SUPPLIED RECORDS section start

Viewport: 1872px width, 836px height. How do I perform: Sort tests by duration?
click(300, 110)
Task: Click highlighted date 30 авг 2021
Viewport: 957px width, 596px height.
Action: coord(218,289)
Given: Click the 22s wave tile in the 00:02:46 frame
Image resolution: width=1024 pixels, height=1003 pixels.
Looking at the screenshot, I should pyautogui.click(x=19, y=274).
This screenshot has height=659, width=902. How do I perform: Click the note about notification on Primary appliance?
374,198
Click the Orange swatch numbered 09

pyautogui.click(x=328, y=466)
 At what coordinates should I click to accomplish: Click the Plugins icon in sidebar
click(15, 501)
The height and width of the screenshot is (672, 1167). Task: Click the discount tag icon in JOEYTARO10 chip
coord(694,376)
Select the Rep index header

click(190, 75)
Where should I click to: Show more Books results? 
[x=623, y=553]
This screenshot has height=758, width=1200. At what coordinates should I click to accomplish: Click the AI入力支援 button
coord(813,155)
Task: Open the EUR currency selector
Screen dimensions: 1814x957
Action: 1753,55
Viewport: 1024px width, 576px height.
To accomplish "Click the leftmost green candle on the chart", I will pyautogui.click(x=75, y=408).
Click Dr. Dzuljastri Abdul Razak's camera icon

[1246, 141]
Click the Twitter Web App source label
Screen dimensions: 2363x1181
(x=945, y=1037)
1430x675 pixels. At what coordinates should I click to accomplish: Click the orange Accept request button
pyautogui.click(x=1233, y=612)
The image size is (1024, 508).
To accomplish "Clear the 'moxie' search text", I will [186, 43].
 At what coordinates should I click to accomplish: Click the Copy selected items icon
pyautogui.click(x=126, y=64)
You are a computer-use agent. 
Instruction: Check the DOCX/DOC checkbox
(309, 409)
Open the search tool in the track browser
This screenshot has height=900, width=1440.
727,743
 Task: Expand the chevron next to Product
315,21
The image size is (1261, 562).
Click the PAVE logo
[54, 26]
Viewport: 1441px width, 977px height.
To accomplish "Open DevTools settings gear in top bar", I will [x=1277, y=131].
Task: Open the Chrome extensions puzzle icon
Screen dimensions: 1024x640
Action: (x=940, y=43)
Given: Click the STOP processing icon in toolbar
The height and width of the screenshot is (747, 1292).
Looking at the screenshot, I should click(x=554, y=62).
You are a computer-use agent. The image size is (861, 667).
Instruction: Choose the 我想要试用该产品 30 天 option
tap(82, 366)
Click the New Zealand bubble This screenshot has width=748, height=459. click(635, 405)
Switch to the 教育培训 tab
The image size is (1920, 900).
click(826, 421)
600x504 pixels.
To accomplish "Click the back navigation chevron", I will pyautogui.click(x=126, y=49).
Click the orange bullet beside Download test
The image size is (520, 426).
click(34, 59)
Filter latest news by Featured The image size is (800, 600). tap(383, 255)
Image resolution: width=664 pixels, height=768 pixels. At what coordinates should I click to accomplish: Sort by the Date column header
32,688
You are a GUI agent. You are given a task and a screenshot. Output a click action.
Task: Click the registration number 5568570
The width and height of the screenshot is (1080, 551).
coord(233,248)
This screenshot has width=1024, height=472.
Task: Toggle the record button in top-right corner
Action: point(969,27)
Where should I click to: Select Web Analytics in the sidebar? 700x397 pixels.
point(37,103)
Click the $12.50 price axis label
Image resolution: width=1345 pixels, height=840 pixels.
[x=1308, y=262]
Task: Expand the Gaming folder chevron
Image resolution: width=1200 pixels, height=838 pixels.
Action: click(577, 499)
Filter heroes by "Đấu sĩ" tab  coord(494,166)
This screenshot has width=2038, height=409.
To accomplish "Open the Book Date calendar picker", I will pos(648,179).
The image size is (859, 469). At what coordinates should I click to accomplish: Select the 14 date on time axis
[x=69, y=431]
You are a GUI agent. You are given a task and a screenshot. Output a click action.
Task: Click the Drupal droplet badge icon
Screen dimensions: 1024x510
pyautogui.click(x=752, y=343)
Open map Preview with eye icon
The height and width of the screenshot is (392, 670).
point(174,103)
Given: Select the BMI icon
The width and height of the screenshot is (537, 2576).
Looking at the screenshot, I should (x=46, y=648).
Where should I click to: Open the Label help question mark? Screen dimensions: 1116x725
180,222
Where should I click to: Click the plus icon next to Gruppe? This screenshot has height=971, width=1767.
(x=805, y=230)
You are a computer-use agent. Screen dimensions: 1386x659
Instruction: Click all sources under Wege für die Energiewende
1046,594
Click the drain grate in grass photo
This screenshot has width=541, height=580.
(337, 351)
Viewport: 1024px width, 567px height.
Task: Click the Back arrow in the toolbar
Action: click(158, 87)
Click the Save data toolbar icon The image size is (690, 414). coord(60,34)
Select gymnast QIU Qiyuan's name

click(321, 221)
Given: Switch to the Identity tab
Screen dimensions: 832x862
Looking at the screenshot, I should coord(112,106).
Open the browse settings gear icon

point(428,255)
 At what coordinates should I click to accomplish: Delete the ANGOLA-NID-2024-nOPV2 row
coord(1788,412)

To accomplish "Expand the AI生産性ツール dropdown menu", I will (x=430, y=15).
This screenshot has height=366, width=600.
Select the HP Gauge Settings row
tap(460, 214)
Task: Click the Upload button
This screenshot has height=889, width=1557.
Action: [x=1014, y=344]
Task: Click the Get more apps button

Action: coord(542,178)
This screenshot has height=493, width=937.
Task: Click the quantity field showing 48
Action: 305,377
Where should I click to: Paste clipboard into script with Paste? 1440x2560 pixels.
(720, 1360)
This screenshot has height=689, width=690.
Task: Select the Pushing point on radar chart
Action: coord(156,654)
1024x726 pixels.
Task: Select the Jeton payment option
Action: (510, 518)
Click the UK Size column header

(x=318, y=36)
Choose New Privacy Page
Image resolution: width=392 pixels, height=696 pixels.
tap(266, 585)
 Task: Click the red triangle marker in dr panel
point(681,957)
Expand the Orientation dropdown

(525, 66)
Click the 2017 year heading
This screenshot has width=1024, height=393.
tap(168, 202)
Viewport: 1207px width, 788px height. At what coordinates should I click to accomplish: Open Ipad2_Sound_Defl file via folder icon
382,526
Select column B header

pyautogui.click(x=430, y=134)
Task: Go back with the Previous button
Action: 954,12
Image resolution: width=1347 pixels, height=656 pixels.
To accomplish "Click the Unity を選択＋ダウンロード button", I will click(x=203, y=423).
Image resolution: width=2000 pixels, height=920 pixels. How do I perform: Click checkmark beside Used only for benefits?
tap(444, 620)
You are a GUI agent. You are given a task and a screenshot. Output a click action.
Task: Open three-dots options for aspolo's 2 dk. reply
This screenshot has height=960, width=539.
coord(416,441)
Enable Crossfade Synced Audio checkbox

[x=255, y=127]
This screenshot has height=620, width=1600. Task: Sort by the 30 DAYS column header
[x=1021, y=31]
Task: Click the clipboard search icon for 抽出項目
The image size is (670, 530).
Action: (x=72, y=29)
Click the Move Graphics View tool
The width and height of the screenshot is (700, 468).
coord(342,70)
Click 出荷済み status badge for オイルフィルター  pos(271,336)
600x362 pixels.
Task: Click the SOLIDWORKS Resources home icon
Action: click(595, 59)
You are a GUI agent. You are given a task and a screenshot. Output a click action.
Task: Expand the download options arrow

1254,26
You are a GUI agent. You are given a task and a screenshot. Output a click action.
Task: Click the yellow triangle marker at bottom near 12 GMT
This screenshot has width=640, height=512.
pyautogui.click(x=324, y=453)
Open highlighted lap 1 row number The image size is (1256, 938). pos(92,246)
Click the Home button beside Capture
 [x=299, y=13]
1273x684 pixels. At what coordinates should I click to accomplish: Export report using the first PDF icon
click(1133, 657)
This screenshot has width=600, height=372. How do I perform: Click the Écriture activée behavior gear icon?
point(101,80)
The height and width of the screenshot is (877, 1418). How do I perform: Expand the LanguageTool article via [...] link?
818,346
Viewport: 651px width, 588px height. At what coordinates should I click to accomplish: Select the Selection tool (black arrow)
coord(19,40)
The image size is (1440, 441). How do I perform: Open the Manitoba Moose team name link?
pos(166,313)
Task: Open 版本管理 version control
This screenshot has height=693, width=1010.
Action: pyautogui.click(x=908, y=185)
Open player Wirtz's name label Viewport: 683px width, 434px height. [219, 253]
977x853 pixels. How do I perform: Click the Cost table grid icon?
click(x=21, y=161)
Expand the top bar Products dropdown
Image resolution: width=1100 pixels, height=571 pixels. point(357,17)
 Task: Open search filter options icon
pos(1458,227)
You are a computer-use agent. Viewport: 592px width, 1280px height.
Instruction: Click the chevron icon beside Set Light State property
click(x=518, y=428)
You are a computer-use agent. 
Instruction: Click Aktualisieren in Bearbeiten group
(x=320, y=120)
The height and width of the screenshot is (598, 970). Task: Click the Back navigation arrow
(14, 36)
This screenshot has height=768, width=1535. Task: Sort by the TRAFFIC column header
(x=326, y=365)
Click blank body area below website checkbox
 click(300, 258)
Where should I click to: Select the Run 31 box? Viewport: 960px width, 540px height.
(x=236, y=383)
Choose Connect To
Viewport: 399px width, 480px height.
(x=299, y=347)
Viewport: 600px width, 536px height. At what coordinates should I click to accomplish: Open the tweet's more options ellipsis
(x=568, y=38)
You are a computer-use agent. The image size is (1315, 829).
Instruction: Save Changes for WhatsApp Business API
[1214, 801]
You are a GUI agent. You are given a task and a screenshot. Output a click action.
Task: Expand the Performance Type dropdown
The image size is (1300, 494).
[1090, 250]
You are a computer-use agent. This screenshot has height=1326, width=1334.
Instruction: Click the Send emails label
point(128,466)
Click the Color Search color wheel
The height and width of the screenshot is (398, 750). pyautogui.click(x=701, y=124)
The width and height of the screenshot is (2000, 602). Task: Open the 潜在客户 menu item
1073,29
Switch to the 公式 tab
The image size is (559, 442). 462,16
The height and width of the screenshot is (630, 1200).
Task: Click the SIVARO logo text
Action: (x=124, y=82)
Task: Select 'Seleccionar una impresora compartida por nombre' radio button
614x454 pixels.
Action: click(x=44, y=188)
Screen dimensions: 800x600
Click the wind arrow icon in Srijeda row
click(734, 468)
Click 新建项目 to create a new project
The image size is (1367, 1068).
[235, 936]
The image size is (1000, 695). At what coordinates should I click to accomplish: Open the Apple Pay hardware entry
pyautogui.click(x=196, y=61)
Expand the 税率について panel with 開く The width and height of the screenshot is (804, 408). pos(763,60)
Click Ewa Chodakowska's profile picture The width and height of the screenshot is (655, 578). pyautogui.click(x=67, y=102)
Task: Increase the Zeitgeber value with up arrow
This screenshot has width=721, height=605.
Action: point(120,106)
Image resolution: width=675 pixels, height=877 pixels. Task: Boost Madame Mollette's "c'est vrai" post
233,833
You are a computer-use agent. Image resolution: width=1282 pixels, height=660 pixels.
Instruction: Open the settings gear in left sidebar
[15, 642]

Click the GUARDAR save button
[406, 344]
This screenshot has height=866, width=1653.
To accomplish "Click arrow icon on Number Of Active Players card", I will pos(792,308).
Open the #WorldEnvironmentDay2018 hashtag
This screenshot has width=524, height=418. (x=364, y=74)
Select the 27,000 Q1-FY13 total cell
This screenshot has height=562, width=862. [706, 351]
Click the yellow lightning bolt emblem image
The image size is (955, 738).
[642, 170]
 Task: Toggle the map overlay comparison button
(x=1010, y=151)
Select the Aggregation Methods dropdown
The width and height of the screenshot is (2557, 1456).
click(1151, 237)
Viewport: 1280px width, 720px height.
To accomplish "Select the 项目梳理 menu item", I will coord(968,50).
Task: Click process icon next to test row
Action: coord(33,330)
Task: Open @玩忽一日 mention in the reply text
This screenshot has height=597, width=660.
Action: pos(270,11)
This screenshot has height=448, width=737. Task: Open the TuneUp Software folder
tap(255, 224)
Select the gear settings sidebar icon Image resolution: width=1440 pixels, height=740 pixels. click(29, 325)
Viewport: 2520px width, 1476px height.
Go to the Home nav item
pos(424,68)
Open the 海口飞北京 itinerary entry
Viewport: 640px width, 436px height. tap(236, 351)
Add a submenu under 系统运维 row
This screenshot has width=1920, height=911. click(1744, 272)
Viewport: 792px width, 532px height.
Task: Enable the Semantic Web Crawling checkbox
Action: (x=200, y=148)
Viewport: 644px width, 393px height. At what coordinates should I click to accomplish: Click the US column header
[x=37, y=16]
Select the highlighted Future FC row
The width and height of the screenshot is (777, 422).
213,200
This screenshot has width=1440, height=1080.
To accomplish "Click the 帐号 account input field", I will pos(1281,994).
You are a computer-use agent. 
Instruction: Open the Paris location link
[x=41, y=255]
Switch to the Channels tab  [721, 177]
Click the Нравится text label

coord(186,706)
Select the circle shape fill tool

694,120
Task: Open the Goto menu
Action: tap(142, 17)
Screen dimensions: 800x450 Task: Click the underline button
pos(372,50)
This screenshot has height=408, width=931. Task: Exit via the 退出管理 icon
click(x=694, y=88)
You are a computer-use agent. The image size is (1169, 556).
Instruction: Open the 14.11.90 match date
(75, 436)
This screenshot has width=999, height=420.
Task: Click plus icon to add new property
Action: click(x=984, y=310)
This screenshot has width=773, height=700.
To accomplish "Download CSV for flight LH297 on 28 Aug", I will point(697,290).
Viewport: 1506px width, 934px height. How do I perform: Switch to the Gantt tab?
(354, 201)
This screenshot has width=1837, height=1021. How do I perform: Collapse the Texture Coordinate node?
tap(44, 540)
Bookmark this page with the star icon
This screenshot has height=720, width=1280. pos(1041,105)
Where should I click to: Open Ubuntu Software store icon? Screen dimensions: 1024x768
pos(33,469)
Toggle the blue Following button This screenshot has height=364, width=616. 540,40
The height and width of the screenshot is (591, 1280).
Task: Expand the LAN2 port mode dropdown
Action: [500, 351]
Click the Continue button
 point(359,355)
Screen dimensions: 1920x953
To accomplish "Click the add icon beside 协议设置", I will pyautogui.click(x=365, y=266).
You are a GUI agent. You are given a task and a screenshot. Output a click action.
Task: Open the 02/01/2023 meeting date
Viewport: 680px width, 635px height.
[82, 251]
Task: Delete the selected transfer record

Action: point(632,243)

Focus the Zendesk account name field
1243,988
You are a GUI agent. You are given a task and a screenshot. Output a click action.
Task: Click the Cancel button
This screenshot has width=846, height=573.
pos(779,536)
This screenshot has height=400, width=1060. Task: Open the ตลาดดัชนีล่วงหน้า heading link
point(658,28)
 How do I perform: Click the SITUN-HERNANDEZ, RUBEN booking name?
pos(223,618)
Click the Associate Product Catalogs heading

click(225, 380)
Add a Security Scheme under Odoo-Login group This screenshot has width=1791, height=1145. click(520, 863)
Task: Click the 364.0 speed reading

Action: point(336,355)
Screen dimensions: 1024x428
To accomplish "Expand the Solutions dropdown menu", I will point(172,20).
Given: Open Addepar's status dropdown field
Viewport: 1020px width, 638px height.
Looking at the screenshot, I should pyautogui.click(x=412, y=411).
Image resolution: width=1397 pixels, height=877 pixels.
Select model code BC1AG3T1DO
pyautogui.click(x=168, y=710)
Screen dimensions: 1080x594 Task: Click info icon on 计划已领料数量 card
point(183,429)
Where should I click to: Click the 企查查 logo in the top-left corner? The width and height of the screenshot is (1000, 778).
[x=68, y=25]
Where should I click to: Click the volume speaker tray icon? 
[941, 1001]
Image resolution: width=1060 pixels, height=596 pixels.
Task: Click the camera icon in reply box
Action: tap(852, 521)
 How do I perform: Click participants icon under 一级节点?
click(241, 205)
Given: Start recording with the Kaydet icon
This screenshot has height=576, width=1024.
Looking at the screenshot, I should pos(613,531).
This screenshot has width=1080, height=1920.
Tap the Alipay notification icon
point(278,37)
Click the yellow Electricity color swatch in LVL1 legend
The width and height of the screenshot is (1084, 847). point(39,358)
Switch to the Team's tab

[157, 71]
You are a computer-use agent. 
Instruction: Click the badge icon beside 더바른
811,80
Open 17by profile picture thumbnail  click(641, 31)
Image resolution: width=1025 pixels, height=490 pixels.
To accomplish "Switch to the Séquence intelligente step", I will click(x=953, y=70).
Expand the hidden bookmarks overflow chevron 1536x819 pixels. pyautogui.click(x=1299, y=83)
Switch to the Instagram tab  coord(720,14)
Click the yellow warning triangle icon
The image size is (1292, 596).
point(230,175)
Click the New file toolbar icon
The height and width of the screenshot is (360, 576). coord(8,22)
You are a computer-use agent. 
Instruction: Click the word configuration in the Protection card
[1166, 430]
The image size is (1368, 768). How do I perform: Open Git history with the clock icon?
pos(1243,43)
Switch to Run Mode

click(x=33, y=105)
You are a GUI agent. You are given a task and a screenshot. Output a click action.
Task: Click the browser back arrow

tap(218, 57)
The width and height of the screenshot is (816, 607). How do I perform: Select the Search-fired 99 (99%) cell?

SUPPLIED RECORDS section end

> **EXERCISE AIM**: Taking the listing above line by line, say how many lines include the string "picture", and give only that number.

> **EXERCISE RESPONSE**: 2